Sábado à noite
Ela repuxa o vestido como se este fosse uma manta. Ao fazê-lo resmunga. O pedaço de pano sujo que cobre-lhe o corpo é incapaz de cumprir tão ingrata e improvisada tarefa. A boca que se murcha, não se sabe se em sonho ou pesadelo, gagueja pragas perdidas na noite. Se se encolhe e não lhe basta o vestido para cobrir a dignidade é porque tem frio e se lhe faltam forças para esfregar os braços como dissesse ao frio, estou aqui e basto para mim mesma, é porque é velha e já não lhe valem sequer as idéias da distante juventude. E se ainda assim não lhe bastaram as tragédias de sua própria vida, as ruas, que para ela são o correspondente a um lar, lhe mostraram umas tantas outras.
Da janela de um ônibus qualquer se vê claramente, a velha é uma criatura entre tantas outras mil criaturas; tantas outras mil agonias de um sábado à noite. Dia seguinte: almoços de domingo, filmes no cinema, passeio no parque, volta para casa. Que parte da vida comum, da coisa comum, de um domingo comum lhe foi negada?
Aqueles que são os grandes homens do mundo. Aqueles que são grandes e que ainda assim não enxergam a pequenez dos que já são pequenos, se pudessem vir e olhar o sofrimento dos que do dia só comem a poeira do mundo, saberiam como ele é maior que o ego.

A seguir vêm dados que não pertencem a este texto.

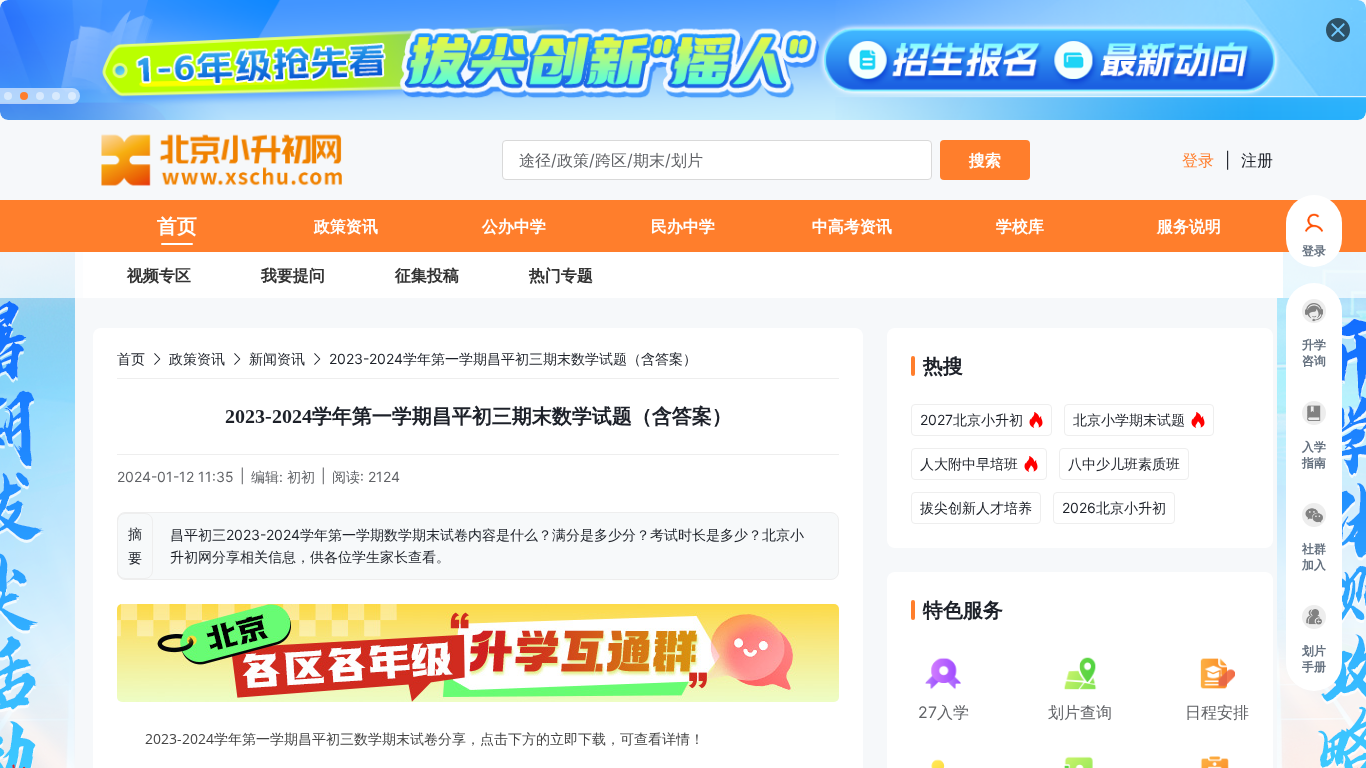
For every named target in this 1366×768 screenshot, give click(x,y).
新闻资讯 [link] (277, 358)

Enquanto as dores do mundo rasgam os que estão com o rosto colado às janelas do ônibus qualquer, a velha se revira no mundo (acordando?), as entranhas se mexendo em espasmo. Olha para alguém (do ônibus?). Parece que olha, mas não olha, o juízo lhe eclipsou os olhos. O ônibus corre macio, entrando mais e mais dentro da garganta da noite. Uma voz diz, ide e anunciai, outra responde, o que olhos não vêem (ou fingem não ver) o coração não sente. O ônibus se afasta mais. A velha vai sumindo quadro a quadro, cinematográfica. Volta a dormir.